Habanero Pepper Nutrition Information

A close-up of a habanero pepper.
Image Credit: bhofack2/iStock/Getty Images

A member of the Capsicum family, habaneros are a spicy chili pepper affiliated with jalapenos and bell peppers. A native of South and Central America, as well as the Caribbean, habaneros are among the hottest chili peppers there are. Habanero peppers have multiple health benefits, but their spiciness means you should consult a doctor before eating habaneros if you get heartburn or have irritable bowel syndrome.
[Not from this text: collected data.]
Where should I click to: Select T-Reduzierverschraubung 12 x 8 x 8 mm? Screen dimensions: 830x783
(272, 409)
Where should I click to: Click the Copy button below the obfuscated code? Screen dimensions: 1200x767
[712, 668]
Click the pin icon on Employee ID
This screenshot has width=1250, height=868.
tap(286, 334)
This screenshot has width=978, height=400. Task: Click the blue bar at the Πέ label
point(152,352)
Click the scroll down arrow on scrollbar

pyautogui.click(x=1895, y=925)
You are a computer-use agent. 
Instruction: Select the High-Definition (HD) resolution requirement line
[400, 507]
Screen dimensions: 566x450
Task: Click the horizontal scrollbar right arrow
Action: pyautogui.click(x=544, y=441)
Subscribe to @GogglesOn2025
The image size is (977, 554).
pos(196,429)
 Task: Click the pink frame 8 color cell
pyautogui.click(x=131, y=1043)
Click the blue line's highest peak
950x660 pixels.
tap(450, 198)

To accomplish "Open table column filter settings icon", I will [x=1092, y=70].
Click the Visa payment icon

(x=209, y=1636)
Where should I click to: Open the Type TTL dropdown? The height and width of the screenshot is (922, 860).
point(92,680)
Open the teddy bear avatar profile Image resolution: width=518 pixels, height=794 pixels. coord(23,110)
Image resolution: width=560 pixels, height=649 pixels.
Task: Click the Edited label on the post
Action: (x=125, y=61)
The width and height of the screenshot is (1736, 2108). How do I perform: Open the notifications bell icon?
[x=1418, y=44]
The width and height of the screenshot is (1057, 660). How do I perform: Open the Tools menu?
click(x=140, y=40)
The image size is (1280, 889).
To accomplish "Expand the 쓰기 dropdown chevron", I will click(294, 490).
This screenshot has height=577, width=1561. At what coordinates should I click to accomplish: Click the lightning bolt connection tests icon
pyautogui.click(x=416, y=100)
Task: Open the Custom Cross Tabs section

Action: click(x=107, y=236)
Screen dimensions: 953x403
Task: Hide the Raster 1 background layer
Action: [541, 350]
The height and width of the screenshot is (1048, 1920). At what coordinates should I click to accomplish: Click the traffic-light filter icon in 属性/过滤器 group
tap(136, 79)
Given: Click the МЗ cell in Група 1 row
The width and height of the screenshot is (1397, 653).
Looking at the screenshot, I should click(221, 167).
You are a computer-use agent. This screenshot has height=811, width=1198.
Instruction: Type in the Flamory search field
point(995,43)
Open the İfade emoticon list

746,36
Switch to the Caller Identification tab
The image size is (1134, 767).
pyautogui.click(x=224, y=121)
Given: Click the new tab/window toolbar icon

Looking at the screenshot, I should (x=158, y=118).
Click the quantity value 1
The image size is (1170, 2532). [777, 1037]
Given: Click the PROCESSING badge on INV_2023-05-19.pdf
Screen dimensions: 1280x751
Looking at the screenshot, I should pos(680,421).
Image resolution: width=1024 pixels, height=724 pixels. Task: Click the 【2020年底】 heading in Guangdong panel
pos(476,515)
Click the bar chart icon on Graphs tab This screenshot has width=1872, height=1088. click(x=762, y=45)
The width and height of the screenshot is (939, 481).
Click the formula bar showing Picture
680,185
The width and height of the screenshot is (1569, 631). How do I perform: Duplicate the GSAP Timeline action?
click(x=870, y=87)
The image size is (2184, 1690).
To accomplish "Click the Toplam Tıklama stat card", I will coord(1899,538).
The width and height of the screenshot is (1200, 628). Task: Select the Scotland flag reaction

Important Nutrients to Note

A 4.5-gram serving of habanero peppers has 15 calories and no fat. A single serving of habaneros also has 3 milligrams of sodium, 1 gram of protein, 2 grams of sugar and 4 grams of carbohydrates. The same size serving also has 1 gram of dietary fiber. You can rest easy knowing that adding habaneros to a dish for extra flavor will not greatly increase the sodium, fat or calorie content.

Vitamin C and Potassium

A single serving of habaneros has 128 milligrams of potassium, which is a relatively high amount for such a small serving size. According to "The Herb Society of America's Essential Guide to Growing and Cooking with Herb," habaneros are also high in vitamin C. Green habaneros, unripe peppers, have a higher vitamin C content than their red and orange counterparts.

Rich in Capsaicin

As one of the hottest chili peppers, habaneros have a high capsaicin content. A phytonutrient, capsaicin is a natural anti-inflammatory that can help treat arthritis and headaches. Capsaicin works as an anti-inflammatory by reducing your body's production of Substance P, which is what causes the swelling and pain that occurs alongside inflammation. A study published in "Cell Signal" in 2003 confirmed that the capsaicin from hot peppers showed anti-inflammatory properties.

May Help Prevent Diabetes

A diet rich in habanero peppers may help regulate insulin levels, especially in people who are already overweight. A study published in 2006 in the "American Journal of Clinical Nutrition" concluded that capsaicin reduced the likelihood of insulin spikes following a meal. Scientists concluded that regular capsaicin consumption could help diabetics control their insulin levels. Scientists also found that meals containing capsaicin increased fat oxidation, which may indicate capsaicin's ability to regulate obesity. However, further study on human subjects is needed.